Я вспоминаю этот мир посада, куда по прихоти истории и насмешке судьбы занесло мою бабушку и мою мать, со смешанным чувством нежности и жалости. Меня, впрочем, скорее заставляет грустить о незавидной доле моего народа химкинское воспоминание о том, как во время первой бабушкиной серьезной болезни мать, ездившая на службу в город, подыскала мне няньку. Это была замордованная тетка, жившая в рабочем бараке у станции. Вменялось ей со мной гулять , и та, конечно, знала это слово, но наверняка в другом значении. Гуляли мы с ней так: едва мать отворачивалась, а мы оказывались во дворе, моя нянька быстрым шагом вела меня в свой барак у станции, сажала на лавку и затевала стирку.
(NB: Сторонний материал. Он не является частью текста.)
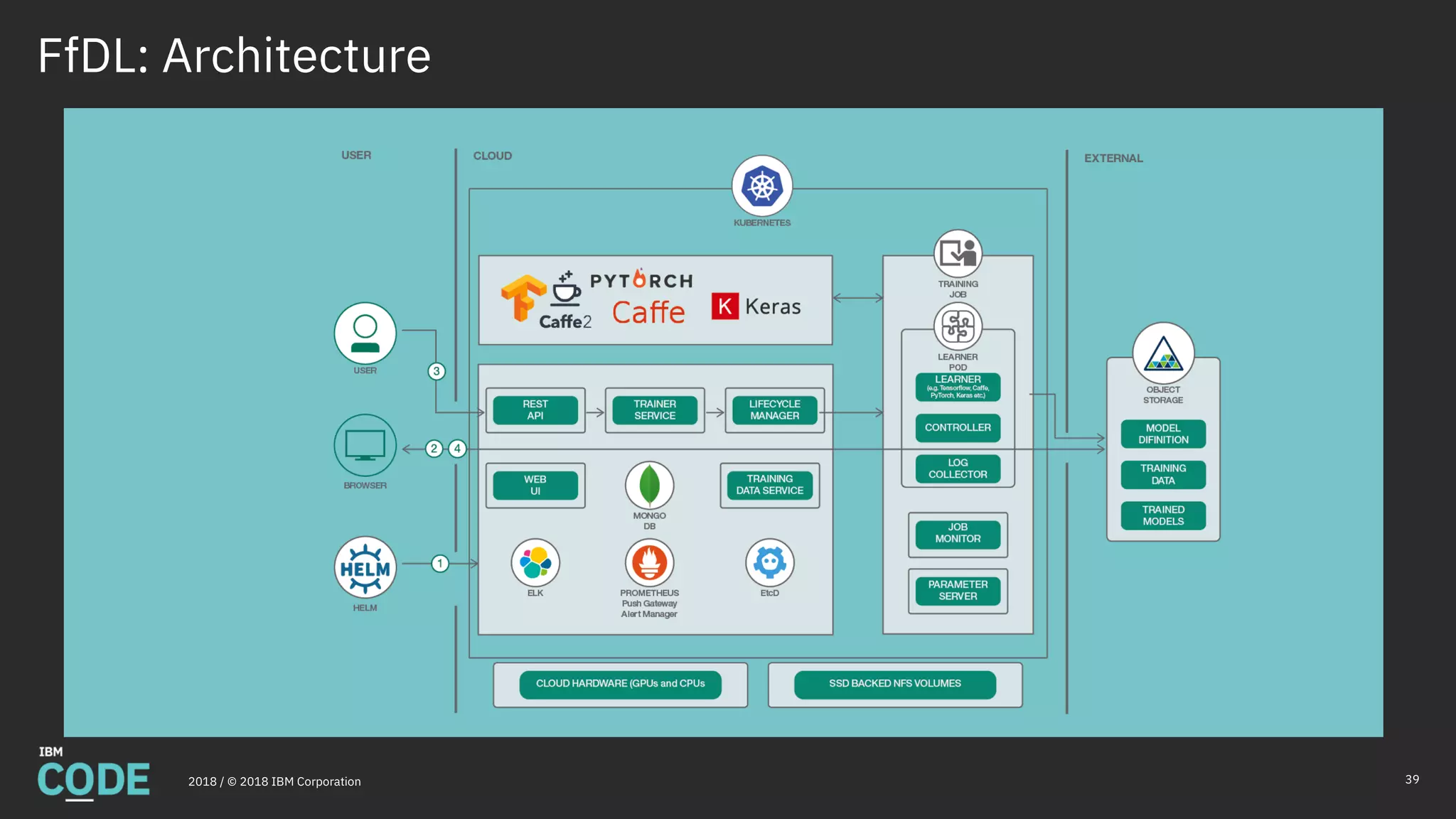Click the SSD Backed NFS Volumes bar
The image size is (1456, 819).
click(x=894, y=684)
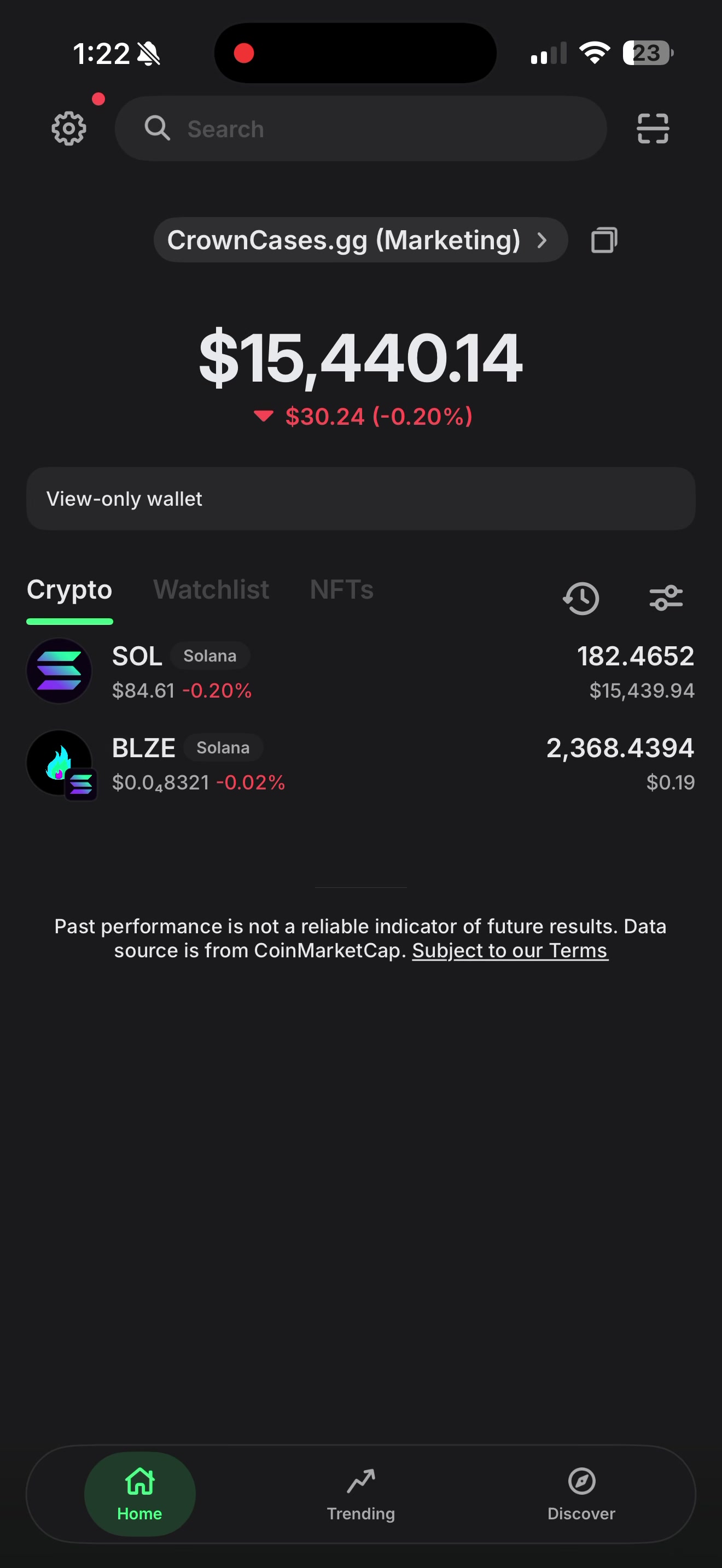Screen dimensions: 722x1568
Task: Click the Search input field
Action: 361,128
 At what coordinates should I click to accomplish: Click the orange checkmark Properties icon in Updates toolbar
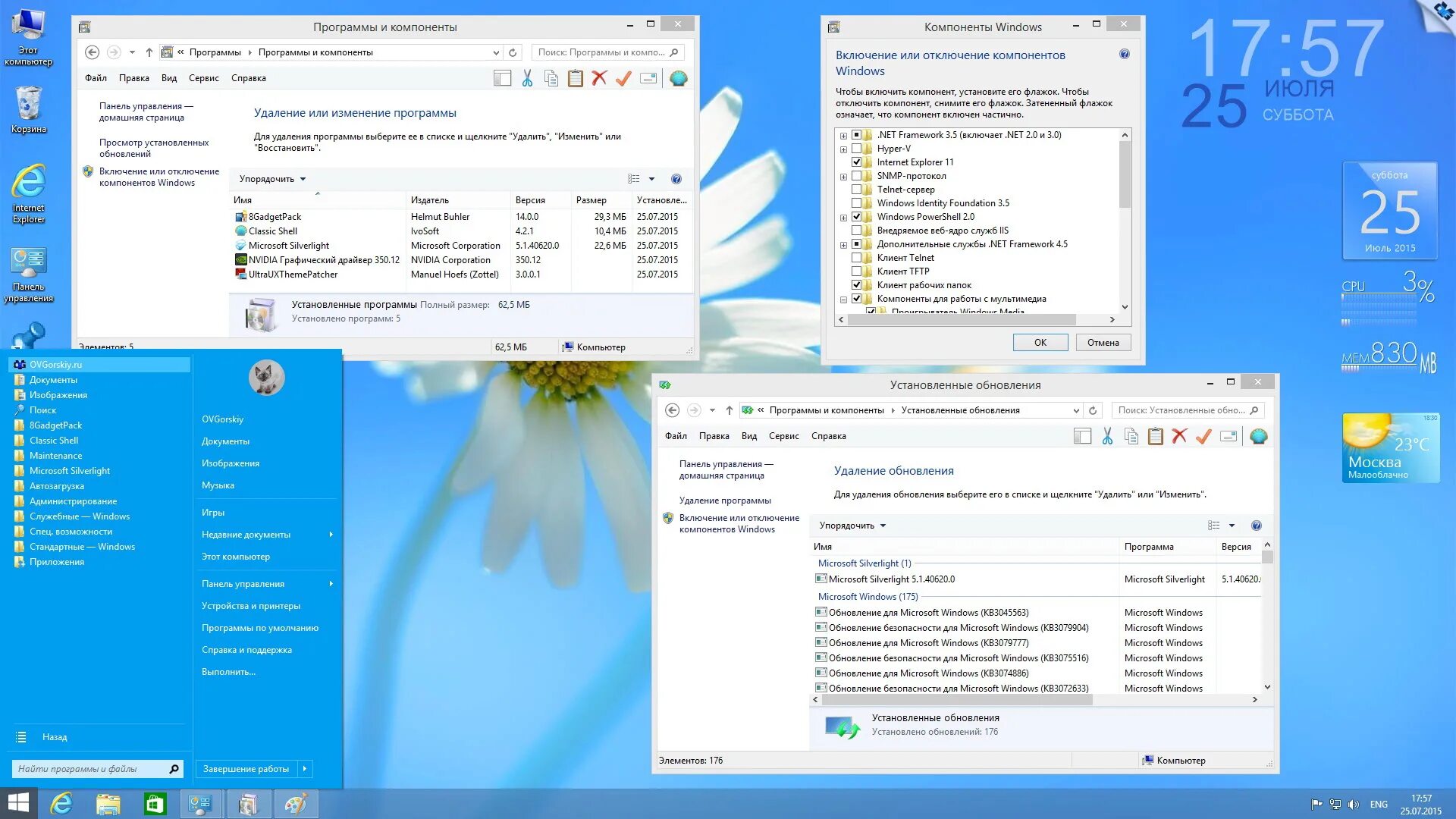(x=1203, y=436)
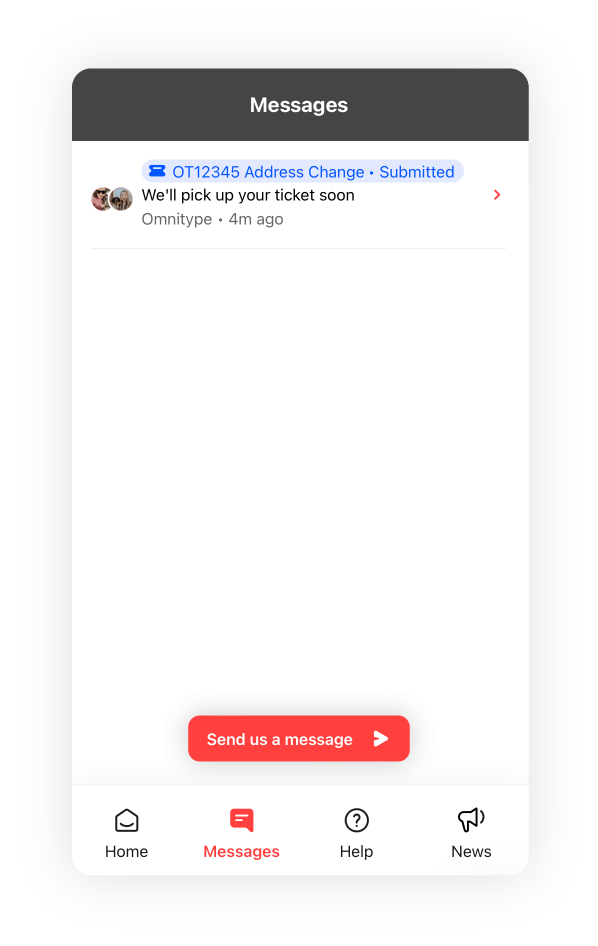The image size is (598, 946).
Task: Open the "We'll pick up your ticket soon" message
Action: tap(248, 195)
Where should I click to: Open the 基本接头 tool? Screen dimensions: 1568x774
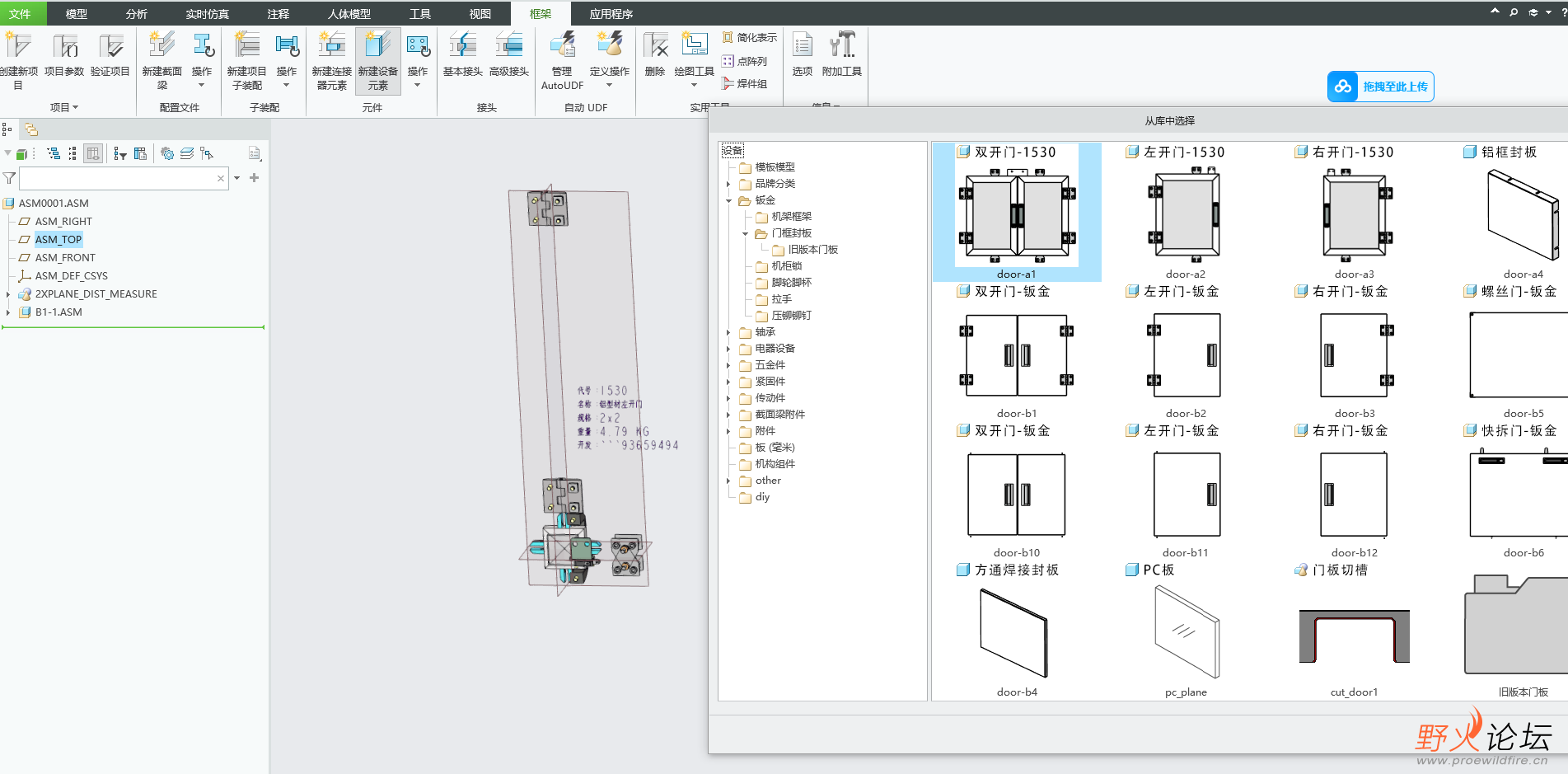pyautogui.click(x=462, y=54)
Там, в клубах пара, в едком облаке испарений хозяйственного мыла, на единственной на весь длиннющий барак кухне и обнаружила меня, однажды спохватившаяся, моя наивная мамочка… Нет, меня не умиляют воспоминания о том, как ко мне иногда подходили незнакомые дядьки и просили мальчик, возьми у мамы стакан, и я, отзывчивый ребенок, тащил посуду из дому, бабушку не спросясь, – самое удивительное, что в те наивные времена стакан почти всегда возвращали. Меня как-то мало греют воспоминания о том, как старшие мальчики захватывали меня воровать яблоки в большом общественном саду, по старой памяти называвшемся совхозным , хотя никакого совхоза нигде вблизи не было, и ставили на атасе , чтобы крикнул, коли увижу приближающегося сторожа-татарина; или как я увязывался за этой же компанией на канал , но в воду, впрочем, не лез по неумению плавать. По сути, у меня нет умильно щемящих воспоминаний детства, хотя многое, очень многое я могу отчетливо вспомнить. Быть может, теперь я просто слишком далек от того бесхитростного поселкового быта, который дарил моей семье, право слово, мало радости. К тому же окружающее пространство было мне хоть и любопытно, но чуждо. Так или иначе я вспоминаю, поворачиваясь к детству, отчего-то не сцены, скажем, новогодней елки или катания на санках с горки ледяной, хотя были, конечно, и санки, и елки. Даже не сцену, которую любили вспоминать бабушка и мать, когда я увидел на улице женщину, несущую на руках младенца, завернутого точно в такое одеяло, в каком из роддома только что доставили мою новорожденную сестру, и в панике бросился домой, вопя Катьку украли . Память подсказывает отчего-то другие истории.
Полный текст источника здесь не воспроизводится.